Cook's Illustrated

Egg Noodles

Published January 1, 2002. From Cook's Illustrated.

Noodles that are mealy, pasty, or fishy have no place in your favorite casserole.

Egg noodles are not the stars of the pasta world. They lack the panache of penne, the sultriness of spaghetti, the rotundity of rotini. Yet in their role as trusty sidekick to dishes like beef Stroganoff and chicken paprikash, or in a casserole, egg noodles can make or break a meal.

Classic egg noodles are thick, wide ribbons of pasta with a fat content that's slightly higher than that of other kinds of pasta because of their high percentage (up to 20 percent) of eggs. Their firm, sturdy texture is what makes them such an appealing complement to casseroles and heavy soups and stews.

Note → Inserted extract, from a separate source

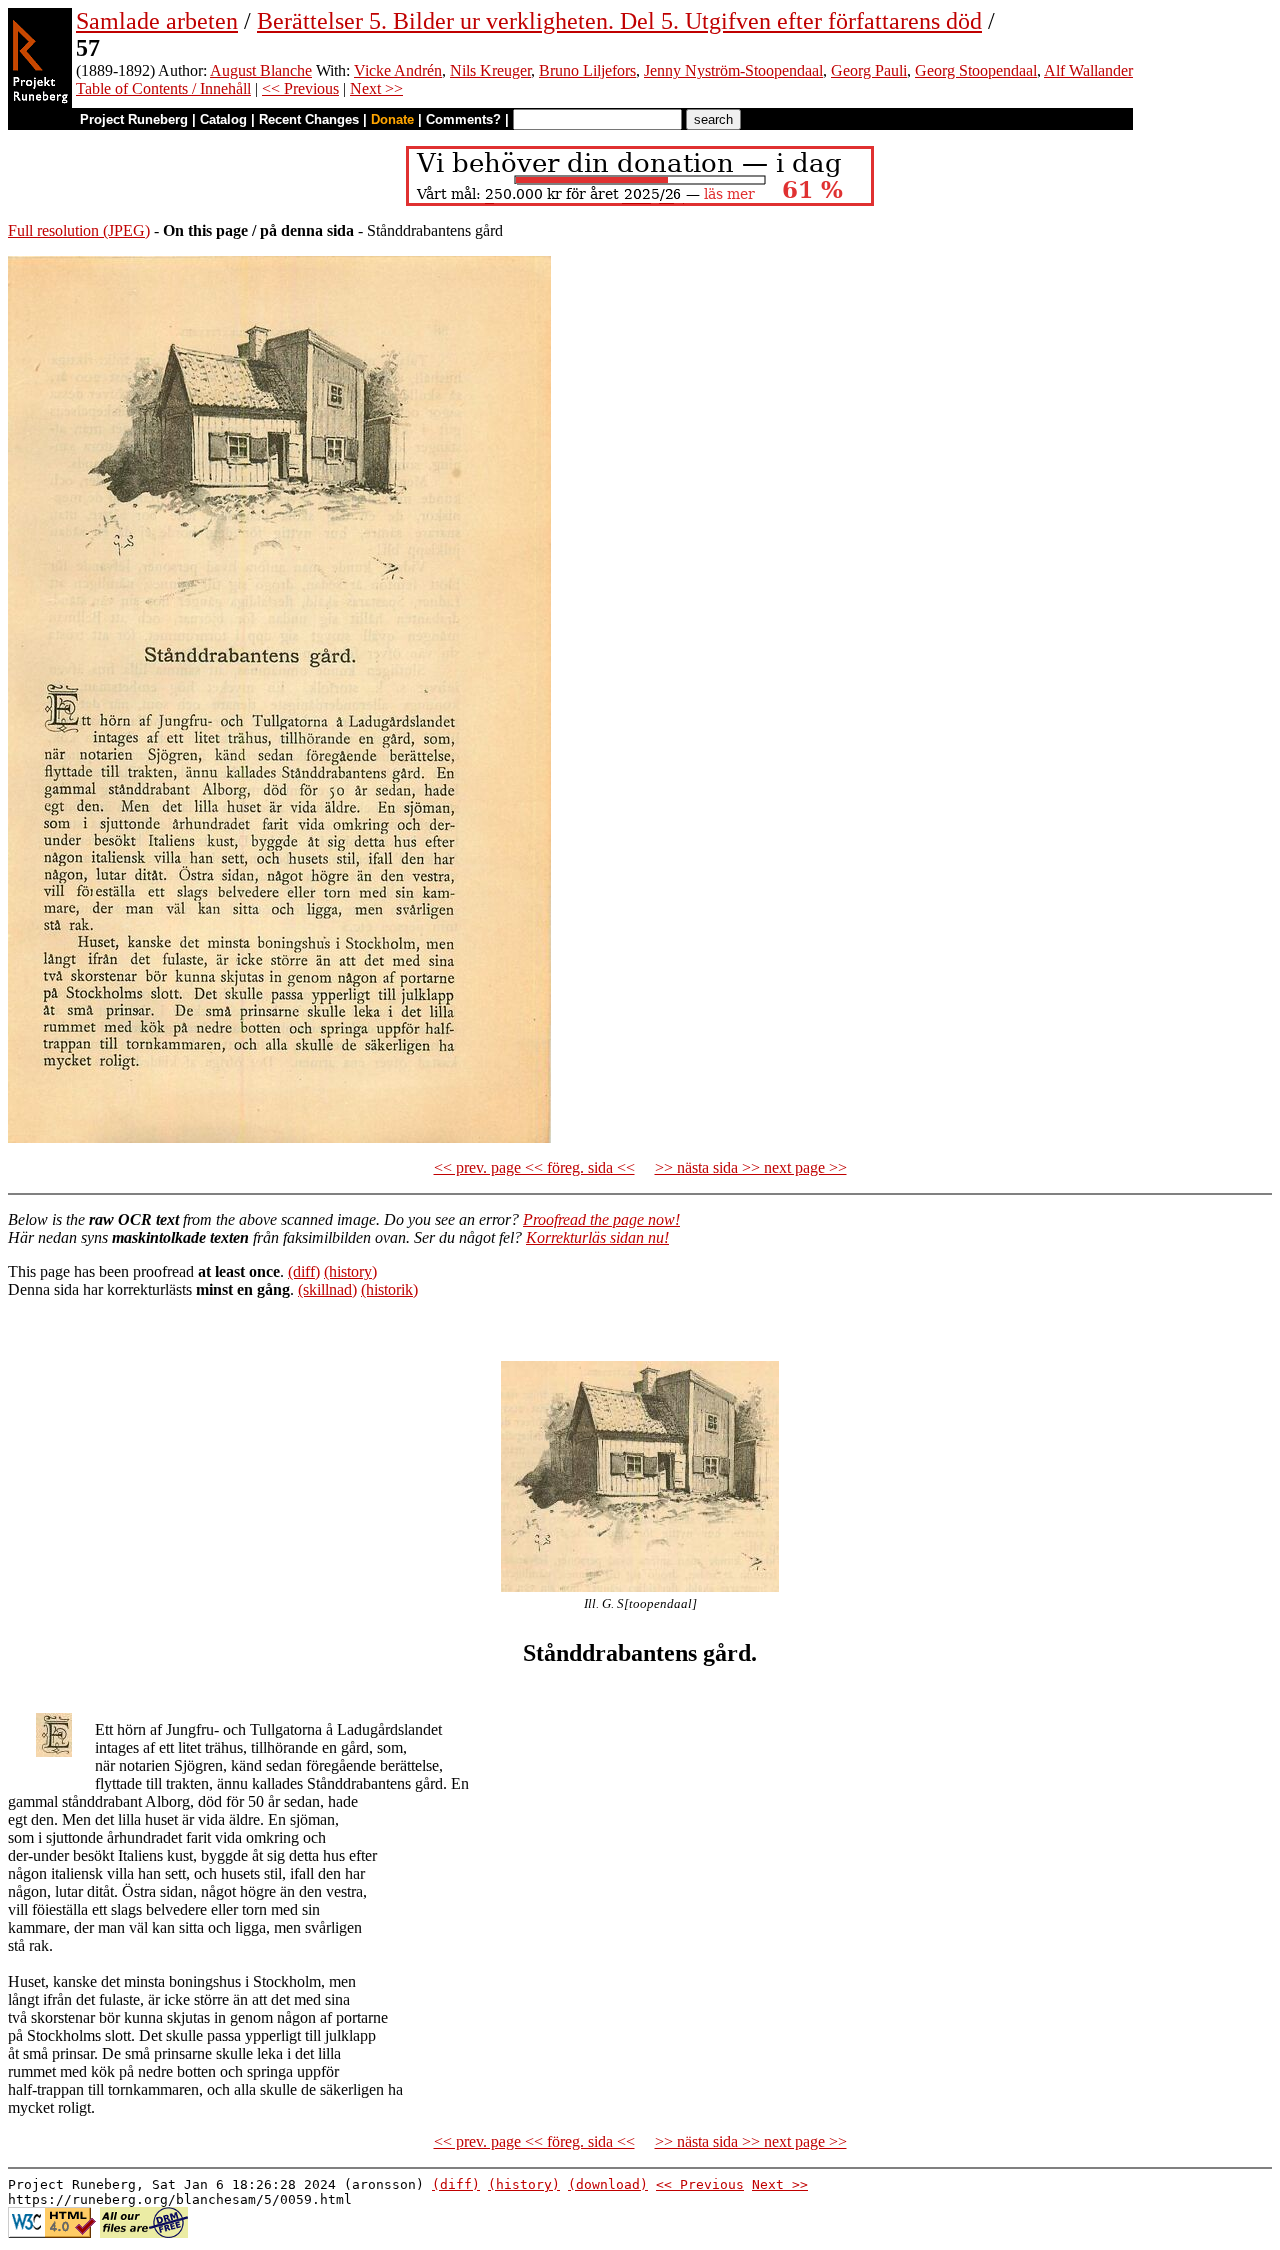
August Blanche (261, 70)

We chose eight widely available brands, cooked them in salted water, and then tasted them tossed in a small amount of canola oil to prevent clumping. We were looking for a clean, slightly buttery flavor and a firm yet yielding texture. Although the top two finished within one point of each other, the rest were unqualified disasters.

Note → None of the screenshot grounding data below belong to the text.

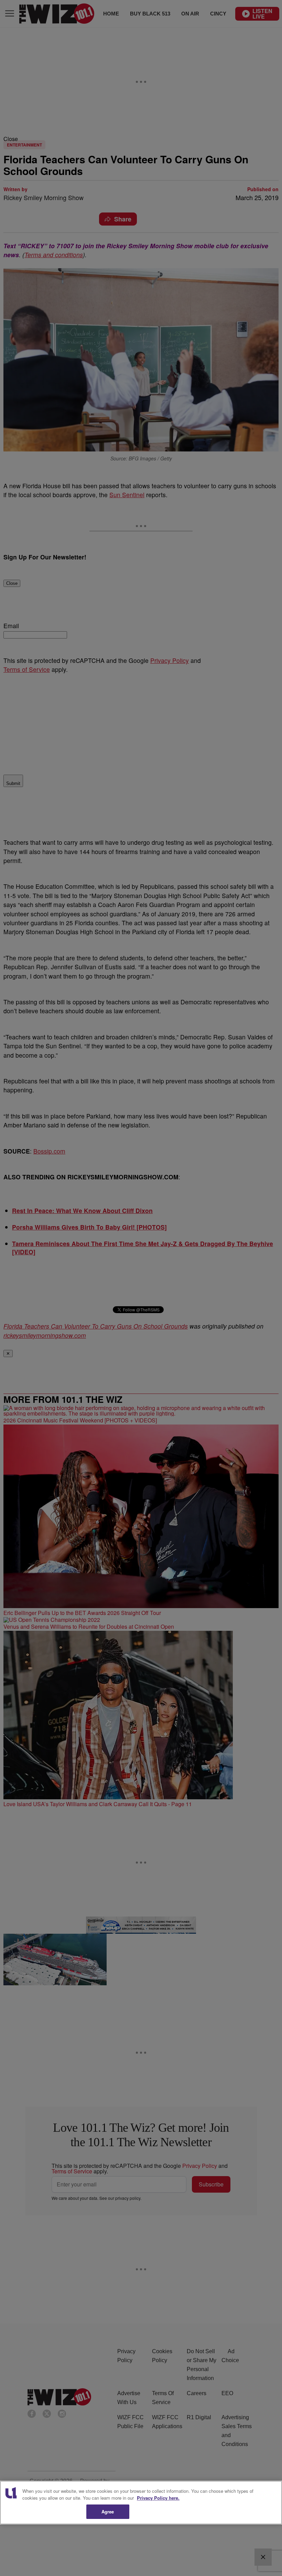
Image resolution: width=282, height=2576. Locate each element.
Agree (107, 2511)
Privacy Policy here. (158, 2498)
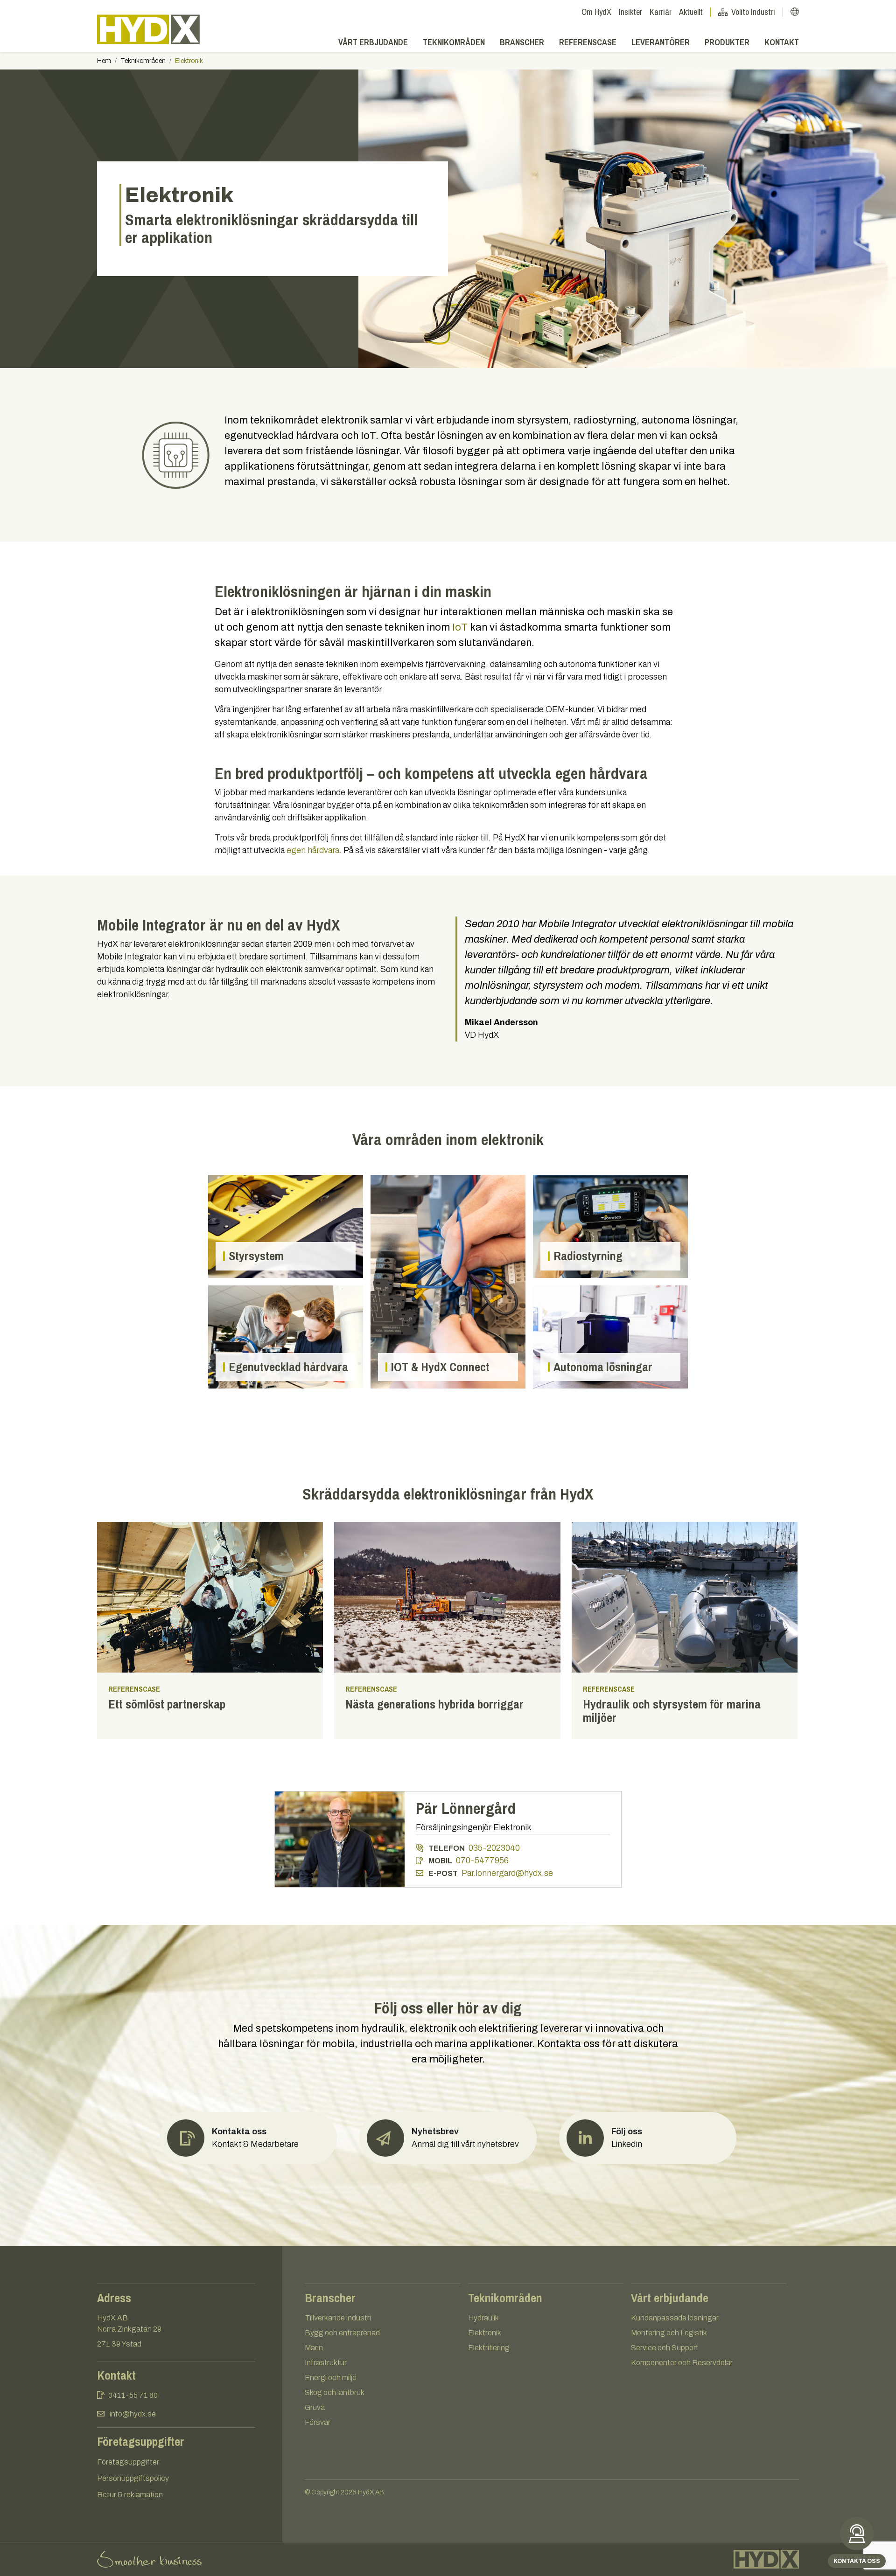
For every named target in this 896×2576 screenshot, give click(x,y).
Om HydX (596, 12)
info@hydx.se (133, 2414)
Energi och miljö (331, 2378)
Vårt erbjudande (373, 42)
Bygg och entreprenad (342, 2333)
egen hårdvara (313, 850)
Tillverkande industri (338, 2318)
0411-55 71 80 (133, 2395)
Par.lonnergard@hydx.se (507, 1873)
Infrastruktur (326, 2363)
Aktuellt (691, 12)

The winner was praised for its "clean, neutral" flavor, and the runner-up was a German brand that can be found in the international aisle of some supermarkets. Fans of these noodles described them as "yummy," with a "wheaty" flavor and "firm" texture. Coming in at the bottom was a brand whose ultrathick noodles were described as "a little too hard," with "too little flavor."